1.PDFの編集・校正テクニック 【基礎編】

まずは、無料版の「Adobe Acrobat Reader」で利用できる基礎的な使い方を紹介します。


(1)テキストを校正する

校正作業では、テキストの削除や置換などの修正指示が欠かせません。PDFファイルでテキストにコメントを付けるには、「テキスト注釈ツール」を利用します。


画面上に吹き出しの形で表示されている「注釈」アイコンか、もしくは修正したいテキストを選択して右クリックすることで、テキスト注釈ツールが起動します。


それぞれ、次のような処理が可能です(各処理には、補足説明として注釈を書き加えることができます)。






なお、テキスト注釈ができるのは、テキスト形式で保存されていPDFファイルのみです。たとえば、スキャナなどで取り込んだ画像形式のPDFファイルでは利用することができません。

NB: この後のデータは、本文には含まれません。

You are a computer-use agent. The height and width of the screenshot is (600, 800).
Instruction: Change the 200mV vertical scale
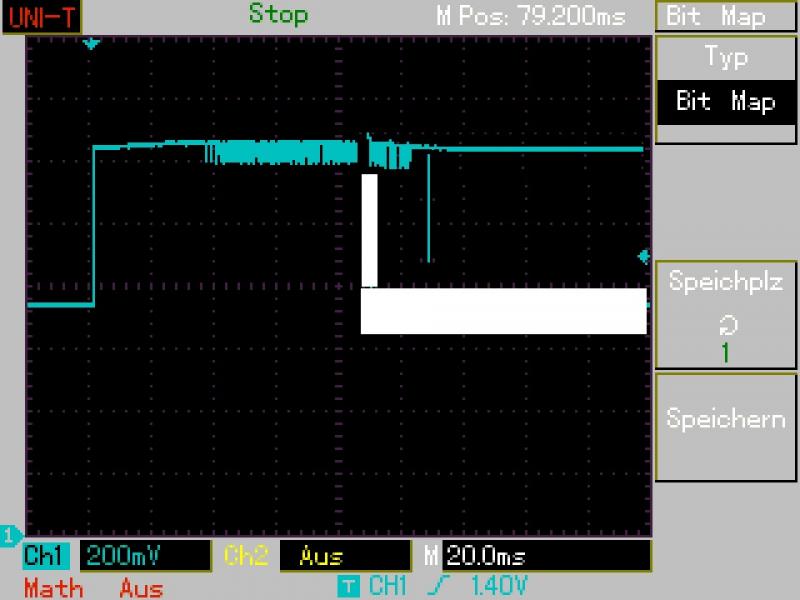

ただし、任意の位置にコメントを残す方法(次項参照)もあります。また、有料版の「Adobe Acrobat」であれば、画像形式のデータをテキスト形式に変換することも可能です。


(2)任意の位置にコメントを残す

画像形式のPDFファイルにコメントを残す場合や、余白など任意の位置にコメントを書き入れる場合には、「テキスト注釈を追加」もしくは「ノート注釈」を選択します。


テキスト注釈では、入力した文字が画面上にそのまま表示されます。ページ全体に指示を入れたいときなどに活用できます。枠なし、枠ありから表示形式を選べるので、重要度にあわせた使い分けも可能です。


(3)線や図形、スタンプを加える

紙での作業と同じように線や図形を書き入れたい場合は、「描画ツール」を利用します。フリーハンドで線を引くことや、矢印や円といった図形を配置することができます。追記した線や図形にコメントも入れられます。


また、「完了」「承認済」などのスタンプがアプリケーション内に用意されており、用途に合わせて使うことができます。


たとえば、チェック完了済みのデータを送信するときに「完了」のスタンプを押せば、一目で進行状態を判別できます。


(4)指示を確認する

コメントや描画した図形、スタンプなどは、いつでも表示と非表示を切り替えられます。元原稿の確認も手早くできるほか、チェックが終わったコメントは非表示にして確認漏れを防ぐことも可能です。また、各ツールを使用した箇所には、通常、アイコンや線のみが表示されます。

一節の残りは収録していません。